## [Activity]
Each record must be retyped in full. No character may differ.

#### Listed entries

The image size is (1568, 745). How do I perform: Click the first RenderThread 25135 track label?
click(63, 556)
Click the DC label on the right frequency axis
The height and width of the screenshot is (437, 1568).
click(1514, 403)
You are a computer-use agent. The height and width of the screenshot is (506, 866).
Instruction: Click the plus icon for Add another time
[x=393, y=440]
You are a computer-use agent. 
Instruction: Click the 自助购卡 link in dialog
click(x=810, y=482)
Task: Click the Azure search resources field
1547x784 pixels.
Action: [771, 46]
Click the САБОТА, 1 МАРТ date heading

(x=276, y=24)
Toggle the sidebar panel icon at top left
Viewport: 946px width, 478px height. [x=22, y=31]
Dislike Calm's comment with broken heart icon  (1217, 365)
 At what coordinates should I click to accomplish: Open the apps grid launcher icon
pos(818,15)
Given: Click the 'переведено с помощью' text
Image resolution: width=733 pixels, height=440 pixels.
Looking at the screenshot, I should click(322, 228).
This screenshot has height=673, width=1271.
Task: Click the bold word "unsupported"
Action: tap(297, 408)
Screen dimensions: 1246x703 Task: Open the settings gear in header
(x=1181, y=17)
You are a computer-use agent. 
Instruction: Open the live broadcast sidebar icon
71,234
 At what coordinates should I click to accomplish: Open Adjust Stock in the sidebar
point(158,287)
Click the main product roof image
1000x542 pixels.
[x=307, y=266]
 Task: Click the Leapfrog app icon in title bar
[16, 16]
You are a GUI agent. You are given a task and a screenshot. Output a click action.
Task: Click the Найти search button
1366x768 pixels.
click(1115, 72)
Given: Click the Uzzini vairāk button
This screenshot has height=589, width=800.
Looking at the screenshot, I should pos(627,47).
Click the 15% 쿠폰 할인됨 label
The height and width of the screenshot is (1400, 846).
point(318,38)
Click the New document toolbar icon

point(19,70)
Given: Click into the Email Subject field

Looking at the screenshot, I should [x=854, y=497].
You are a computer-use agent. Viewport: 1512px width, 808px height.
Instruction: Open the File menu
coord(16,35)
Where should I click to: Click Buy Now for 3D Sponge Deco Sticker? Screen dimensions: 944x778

########

## [Result for this exercise]
The image size is (1568, 745). How do I perform: Click the first RenderThread 25135 track label?
click(63, 556)
Click the DC label on the right frequency axis
The height and width of the screenshot is (437, 1568).
click(1514, 403)
You are a computer-use agent. The height and width of the screenshot is (506, 866).
Instruction: Click the plus icon for Add another time
[x=393, y=440]
You are a computer-use agent. 
Instruction: Click the 自助购卡 link in dialog
click(x=810, y=482)
Task: Click the Azure search resources field
1547x784 pixels.
Action: [771, 46]
Click the САБОТА, 1 МАРТ date heading

(x=276, y=24)
Toggle the sidebar panel icon at top left
Viewport: 946px width, 478px height. [x=22, y=31]
Dislike Calm's comment with broken heart icon  (1217, 365)
 At what coordinates should I click to accomplish: Open the apps grid launcher icon
pos(818,15)
Given: Click the 'переведено с помощью' text
Image resolution: width=733 pixels, height=440 pixels.
Looking at the screenshot, I should click(322, 228).
This screenshot has height=673, width=1271.
Task: Click the bold word "unsupported"
Action: tap(297, 408)
Screen dimensions: 1246x703 Task: Open the settings gear in header
(x=1181, y=17)
You are a computer-use agent. 
Instruction: Open the live broadcast sidebar icon
71,234
 At what coordinates should I click to accomplish: Open Adjust Stock in the sidebar
point(158,287)
Click the main product roof image
1000x542 pixels.
[x=307, y=266]
 Task: Click the Leapfrog app icon in title bar
[16, 16]
You are a GUI agent. You are given a task and a screenshot. Output a click action.
Task: Click the Найти search button
1366x768 pixels.
click(1115, 72)
Given: Click the Uzzini vairāk button
This screenshot has height=589, width=800.
Looking at the screenshot, I should pos(627,47).
Click the 15% 쿠폰 할인됨 label
The height and width of the screenshot is (1400, 846).
point(318,38)
Click the New document toolbar icon

point(19,70)
Given: Click into the Email Subject field

Looking at the screenshot, I should [x=854, y=497].
You are a computer-use agent. Viewport: 1512px width, 808px height.
Instruction: Open the File menu
coord(16,35)
Where should I click to: Click Buy Now for 3D Sponge Deco Sticker? Screen dimensions: 944x778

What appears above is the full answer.